Class: Winloop::Backend

Inherits:

Object

• Object
• Winloop::Backend

Defined in:

lib/winloop/ops.rb,
ext/winloop/winloop.c

Overview

The validated, keyword-argument face of the generic-op preparation primitive. Suite convention: validated kwargs live in Ruby; the C bridge (_op_prepare) is underscore-private so the checks can't be skipped.

Instance Method Summary

• #_op_prepare(vhandle, vtag, vcap) ⇒ Object

  Private primitive behind Winloop::Backend#op_prepare (lib/winloop/ops.rb owns the kwargs + range validation).

• #associate(vhandle) ⇒ Object

  Associate handle (opened FILE_FLAG_OVERLAPPED) with the backend's IOCP under EXT_KEY.

• #cancel(vid) ⇒ Object

  Cancel a pending poll.

• #initialize ⇒ Object constructor
• #op_abandon(vid) ⇒ Object

  For a native call that failed SYNCHRONOUSLY (GetLastError != ERROR_IO_PENDING): the kernel never saw the op, no packet will ever arrive — free immediately.
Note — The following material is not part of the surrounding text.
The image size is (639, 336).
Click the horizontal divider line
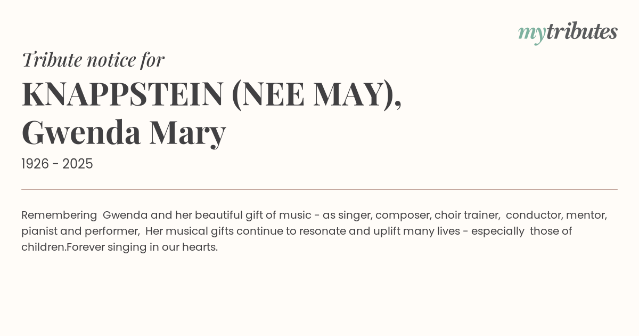(320, 189)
• #op_cancel(vid) ⇒ Object

  CancelIoEx(handle, ov) — targeted, cross-thread-safe.

• #op_free(vid) ⇒ Object

  Retire a COMPLETED op without materializing its data (orphaned completions).
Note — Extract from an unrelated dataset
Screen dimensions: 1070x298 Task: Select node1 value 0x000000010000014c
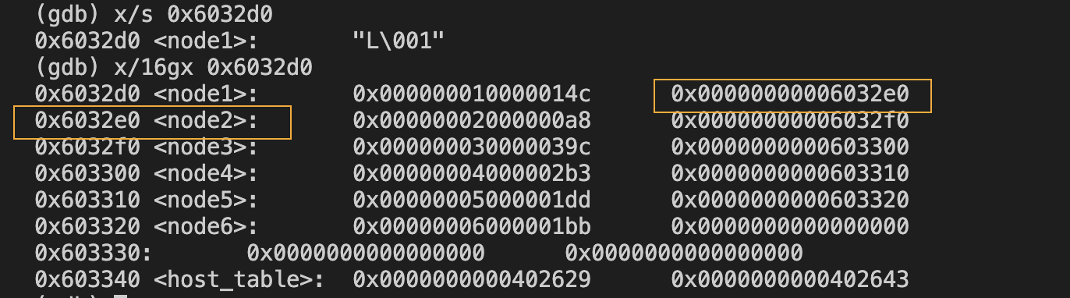[472, 95]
• #op_prepare(handle, tag: 0, capacity: 0) ⇒ Object

  Allocate one backend-owned op record (state :prepared): a zeroed OVERLAPPED, a tag echoed back in the completion tuple, and an optional embedded data buffer.
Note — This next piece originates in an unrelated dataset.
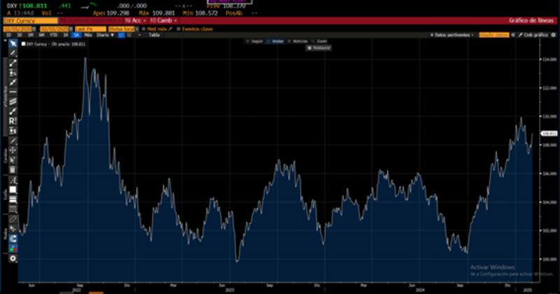560x294 pixels.
Task: Select the arrow pointer tool in sidebar
Action: [13, 43]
• #op_result(vid) ⇒ Object

  [bytes, error, data] for a COMPLETED op; frees the record.

• #op_state(vid) ⇒ Object
• #op_submitted(vid) ⇒ Object

  Call after the client's native call returned success OR ERROR_IO_PENDING — both queue exactly one completion packet (no skip-on-success, ever).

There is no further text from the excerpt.